*** TASK INPUTS ***
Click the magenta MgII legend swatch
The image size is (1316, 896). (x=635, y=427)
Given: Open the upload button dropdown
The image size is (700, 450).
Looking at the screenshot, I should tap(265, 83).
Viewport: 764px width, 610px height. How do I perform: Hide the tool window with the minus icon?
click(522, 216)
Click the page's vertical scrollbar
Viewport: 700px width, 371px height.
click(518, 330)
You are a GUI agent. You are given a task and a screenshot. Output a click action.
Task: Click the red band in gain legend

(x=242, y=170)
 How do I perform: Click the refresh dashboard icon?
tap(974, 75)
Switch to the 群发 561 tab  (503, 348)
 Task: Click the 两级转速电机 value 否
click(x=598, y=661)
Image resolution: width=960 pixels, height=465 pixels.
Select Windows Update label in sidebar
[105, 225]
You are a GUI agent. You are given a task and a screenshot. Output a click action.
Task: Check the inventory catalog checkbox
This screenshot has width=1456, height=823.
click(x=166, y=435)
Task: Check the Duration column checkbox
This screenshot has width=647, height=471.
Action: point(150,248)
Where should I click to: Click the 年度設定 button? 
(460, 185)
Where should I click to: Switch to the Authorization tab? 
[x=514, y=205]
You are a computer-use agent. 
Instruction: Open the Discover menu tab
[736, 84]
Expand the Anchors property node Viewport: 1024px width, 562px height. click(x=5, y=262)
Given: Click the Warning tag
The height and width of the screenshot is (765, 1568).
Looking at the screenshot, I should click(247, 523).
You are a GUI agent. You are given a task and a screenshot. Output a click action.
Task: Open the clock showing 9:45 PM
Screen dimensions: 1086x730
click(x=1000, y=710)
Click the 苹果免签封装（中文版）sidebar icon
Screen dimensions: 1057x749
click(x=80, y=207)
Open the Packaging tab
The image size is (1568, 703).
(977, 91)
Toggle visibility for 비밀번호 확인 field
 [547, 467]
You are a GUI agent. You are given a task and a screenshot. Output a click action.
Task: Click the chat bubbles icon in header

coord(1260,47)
***
■ **WHAT YOU WILL DO**
Can you rewrite every one of the entries above with "GUI agent" replaced by "interface agent" and nothing else changed?

■ **THE RESPONSE**
Click the magenta MgII legend swatch
The image size is (1316, 896). (x=635, y=427)
Given: Open the upload button dropdown
The image size is (700, 450).
Looking at the screenshot, I should tap(265, 83).
Viewport: 764px width, 610px height. How do I perform: Hide the tool window with the minus icon?
click(522, 216)
Click the page's vertical scrollbar
Viewport: 700px width, 371px height.
click(518, 330)
You are a interface agent. You are given a task and a screenshot. Output a click action.
Task: Click the red band in gain legend

(x=242, y=170)
 How do I perform: Click the refresh dashboard icon?
tap(974, 75)
Switch to the 群发 561 tab  (503, 348)
 Task: Click the 两级转速电机 value 否
click(x=598, y=661)
Image resolution: width=960 pixels, height=465 pixels.
Select Windows Update label in sidebar
[105, 225]
You are a interface agent. You are given a task and a screenshot. Output a click action.
Task: Check the inventory catalog checkbox
This screenshot has width=1456, height=823.
click(x=166, y=435)
Task: Check the Duration column checkbox
This screenshot has width=647, height=471.
Action: point(150,248)
Where should I click to: Click the 年度設定 button? 
(460, 185)
Where should I click to: Switch to the Authorization tab? 
[x=514, y=205]
You are a computer-use agent. 
Instruction: Open the Discover menu tab
[736, 84]
Expand the Anchors property node Viewport: 1024px width, 562px height. click(x=5, y=262)
Given: Click the Warning tag
The height and width of the screenshot is (765, 1568).
Looking at the screenshot, I should click(247, 523).
You are a interface agent. You are given a task and a screenshot. Output a click action.
Task: Open the clock showing 9:45 PM
Screen dimensions: 1086x730
click(x=1000, y=710)
Click the 苹果免签封装（中文版）sidebar icon
Screen dimensions: 1057x749
click(x=80, y=207)
Open the Packaging tab
The image size is (1568, 703).
(977, 91)
Toggle visibility for 비밀번호 확인 field
 [547, 467]
You are a interface agent. You are given a task and a screenshot. Output a click action.
Task: Click the chat bubbles icon in header

coord(1260,47)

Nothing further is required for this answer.